Il y a trois jours, nous nous interrogions sur ces mêmes colonnes sur la probabilité que le Maroc fasse amende honorable sur la question sahraouie à l’aube de son plus que probable retour au sein de l’Union africaine. La lettre de circonstance de Mohamed VI vient de nous donner tort. Dans un message adressé au 27e sommet de l’UA qui s’est ouvert ce dimanche à Kigali, le roi marocain a clairement affiché ses intentions. Des intentions qui n’ont rien, mais absolument rien à voir avec les attentes du peuple sahraoui ni des demandes internationales d’organiser un référendum d’autodétermination.
Rabat en retrouvant sa «place naturelle» au sein de sa «famille» veut «transcender les divisions», dixit toujours Sa Majesté qui y va de sa leçon de morale aux Africains. Un bref rappel historique culpabilise l’UA, anciennement l’OUA, qui a permis l’admission en son sein d’un «pseudo-Etat», la République arabe sahraouie démocratique (RASD), «un fait accompli immoral» donnant le beau rôle aux Marocains qui pour éviter la division du continent noir se sont sacrifiés. Cette offensive diplomatique du Makhzen menée au pas de charge est l’aboutissement de sa stratégie africaine mise savamment en plan à travers un rapprochement avec les pays africains à coups d’effacement des dettes et de renforcement des relations bilatérales.

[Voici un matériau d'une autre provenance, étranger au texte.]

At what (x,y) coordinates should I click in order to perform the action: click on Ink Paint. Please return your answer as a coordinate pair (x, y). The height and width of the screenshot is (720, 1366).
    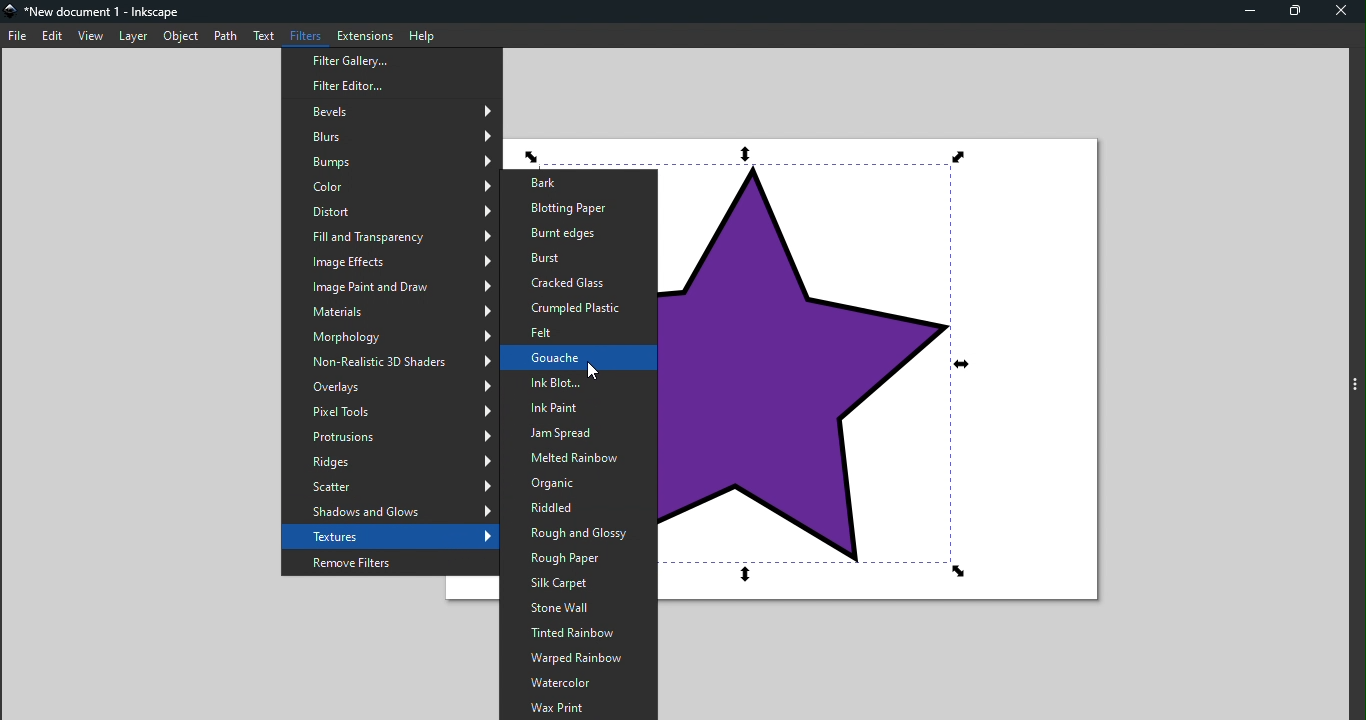
    Looking at the image, I should click on (577, 409).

Mohamed VI ne se cache pas et son ton volontairement optimiste laisse penser que les équilibres au sein de l’UA ne sont plus les mêmes. Une terminologie triomphaliste dans le discours du souverain qui ambitionne de bousculer l’ordre établi de l’intérieur même de la citadelle africaine s’arrogeant le droit de parler en son nom. «L’Afrique institutionnelle ne peut supporter plus longtemps les fardeaux d’une erreur historique et d’un legs encombrant», écrit-il encore appelant à «écarter les manipulations, le financement des séparatismes». L’allusion est claire et directe visant en premier lieu l’Algérie. Cette déclaration de guerre qui ne dit pas son nom se cache derrière l’émergence d’une solution, estime le roi, sous la supervision du Conseil de sécurité des Nations unies, une instance quadrillée par les soutiens du Maroc, la France en tête de pont.
Le message de Mohamed VI n’a pas à être analysé ni décortiqué, loin du second degré cher aux commentateurs. Il est clair, sans fioriture. Le Maroc va revenir au sein de l’UA et l’avenir même de la RASD au sein de cette dernière est remis en question. Que va être la réaction des autres pays ? Les prochains jours nous le diront.